![]()
Tuesday, August 15, 2006
Army incinerator
to resume burning
By Joe Bauman
Deseret Morning News
The Army's incinerator near Stockton, in Tooele
County, is set to resume burning chemical warfare agent later this month in the
plant's last campaign.
The furnaces at the Tooele Agent Disposal Facility
have been shut down for more than a year.
"We finished processing VX (nerve) agent early in
June 2005," said Alaine Southworth, spokeswoman for Deseret Chemical
Depot. The depot is where the incinerator is located and where lethal chemical
warfare agent remains stockpiled in protective igloos until it can be destroyed
by burning.
Among the tasks at the incinerator has been
decontaminating the facility so that workers can use lower-level protective
clothing.
Southworth's best guess for the restart is for the
week after Aug. 17, but the timetable is not yet definite.
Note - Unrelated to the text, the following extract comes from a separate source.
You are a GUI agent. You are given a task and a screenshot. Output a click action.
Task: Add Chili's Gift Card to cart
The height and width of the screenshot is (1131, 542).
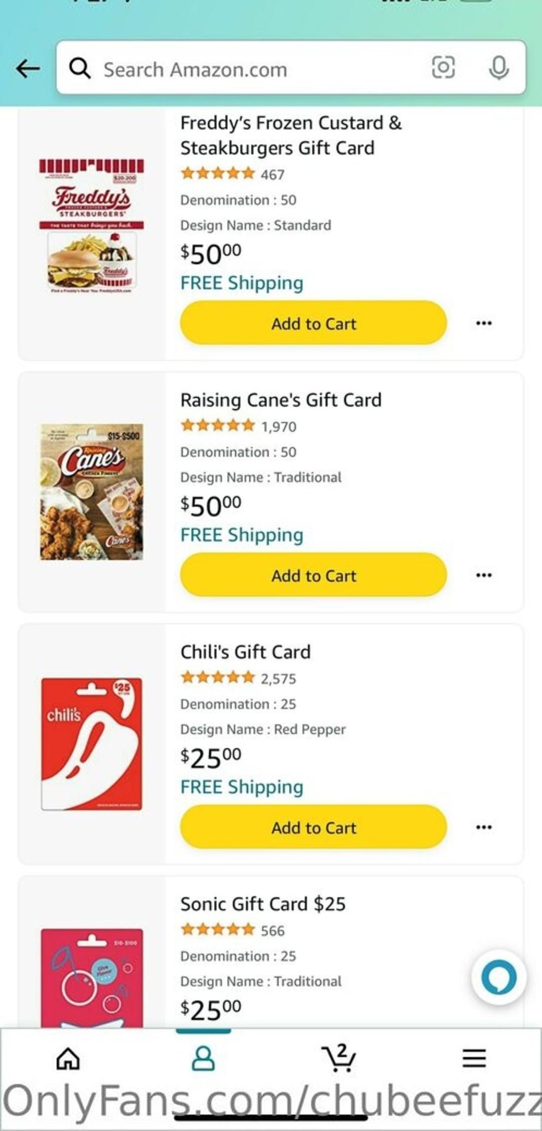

Since incineration halted, workers have been changing
over from destroying VX to getting rid of the final remaining material at the
depot: blister chemicals called mustard agent. "We've had to change some
of the machinery over to be better prepared to handle the mustard," she
said.
Mustard agent is an oily liquid that causes severe
blistering. It can volatilize, forming a gas that damages or destroys the lungs
and burns the skin or eyes.
Used by German and British military units in World War
I, mustard was the cause of the vast majority of chemical-weapons injuries in
that war, according to the Army's Medical Research Institute of Chemical
Defense.
Of 36,765 U.S. soldiers who were wounded by
single-type chemical weapons in that war, 75 percent suffered injuries from
mustard, the institute said. More than 2 percent died.
Iraq is known to have used mustard agent against Iran
during the Iran-Iraq War in the 1980s.
The United States has stored stockpiles of mustard
agent.
The depot's official schedule calls for the last of
the mustard agent to be destroyed by 2016, but "our goal is 2012,"
Southworth said.
More than 6,000 tons of mustard agent remain at the
site, most of it in bulk containers, each holding about one ton. But munitions
like 155 mm projectiles and 4.2-inch mortar cartridges remain. Altogether, more
than 124,000 items are left to be destroyed.
The plant is also sampling containers and sorting them
by level of mercury contamination. "We know that some of our containers of
mustard have elevated levels of mercury," Southworth said.
For the first two or three years, the incinerator will
process containers "with little or no mercury in them," she said.
Those with elevated levels will be stored until a method is developed to
capture the contaminant.
Because mercury is an element, it cannot be destroyed
by incineration. It turns to vapor if heated. The plant intends to capture
mercury, Southworth said, "so that we'll stay within our permit."